◆ **Task list**
(1) In the text on screening applicants through projects, list each question it offers as an example of a project that would be easy to throw out.
(2) Print the part of the text on screening applicants through projects from "It also tests" up to and including "actually be doing.".

◆ **Extract to read**
▽
Provide some boundaries - e.g., must be written in Java, must be submitted as a github repo, etc, that test some of what you need (you note in your question that you can't do everything - that's fine) - and then review the projects. I understand that for 1k submissions, this is probably pretty hard, but: this sort of thing will automatically weed it down to those who put in the time to make a project, and a bunch of these projects will probably be semi-easy to throw out - this project blew up when I tried to clone it? This project isn't even written in Java? This project has no OOP? This project is precisely two lines of code and one of them is a comment? And so forth.

It also tests exactly what you're looking for: the big thing in your question seems to me to be that the applicant is self-motivated and willing to learn. What better way to check that than an open-form project? In terms of the willingness to ask questions, that's the great thing about something like this, versus a test: google is open to the programmer. That probably sounds stupid, but if you're looking for a person who needs to be able to learn quickly and figure out problems for themselves, you very much don't want to test pre-existing knowledge like a test would, you want to give them something open form that you submit where google, SO, and other resources are accessible - it's a much better simulation of what they'd actually be doing.

The only real downside here is that this may come across as too intimidating. I think the key there is good phrasing in whatever the applicants see (the rules, or website, or what-have-you) - make it clear that you're not looking for the next Donald Knuth, but instead for someone willing to screw around, google, work, and put something kind of cool together. This may still be too much. However, I personally feel like it'd be a better approach than a more generic screening process.
△
◆ **Provided data**
▽
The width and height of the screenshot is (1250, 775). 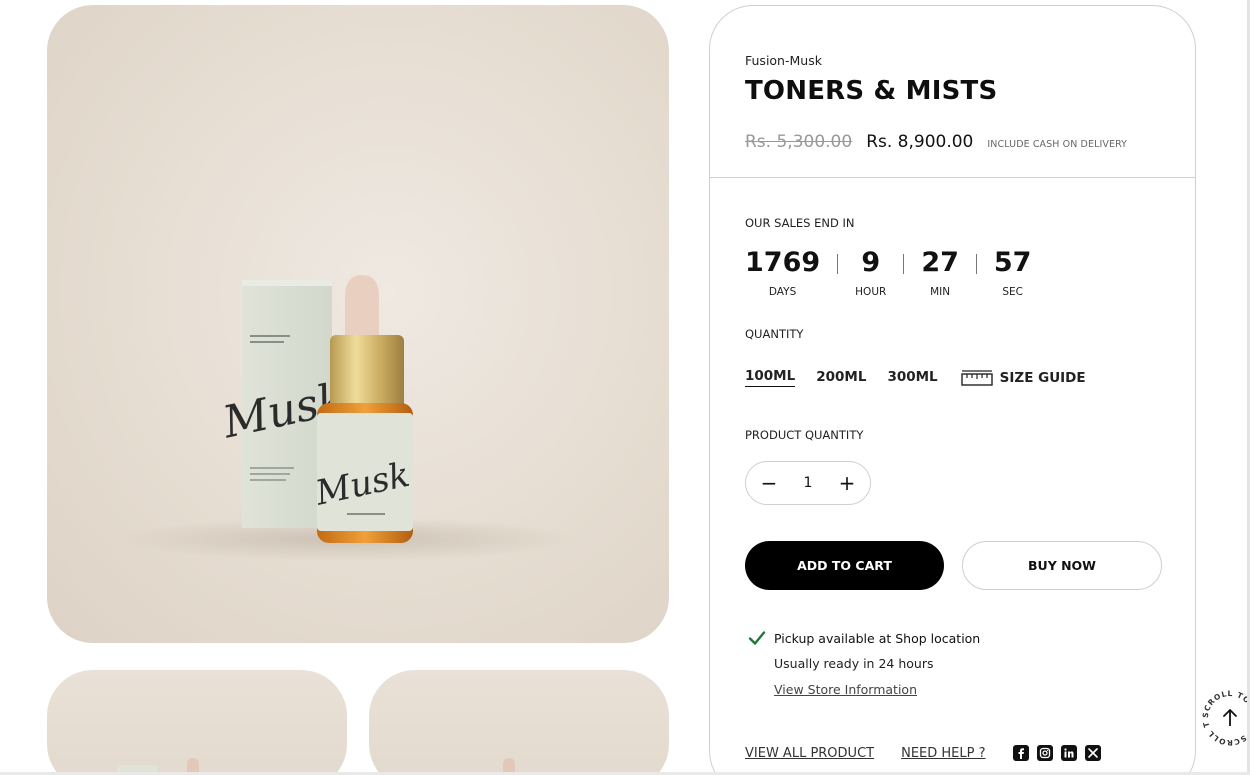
△
◆ **Responses by item number**
(1)
- this project blew up when I tried to clone it?
- This project isn't even written in Java?
- This project has no OOP?
- This project is precisely two lines of code and one of them is a comment?

(2)
It also tests exactly what you're looking for: the big thing in your question seems to me to be that the applicant is self-motivated and willing to learn. What better way to check that than an open-form project? In terms of the willingness to ask questions, that's the great thing about something like this, versus a test: google is open to the programmer. That probably sounds stupid, but if you're looking for a person who needs to be able to learn quickly and figure out problems for themselves, you very much don't want to test pre-existing knowledge like a test would, you want to give them something open form that you submit where google, SO, and other resources are accessible - it's a much better simulation of what they'd actually be doing.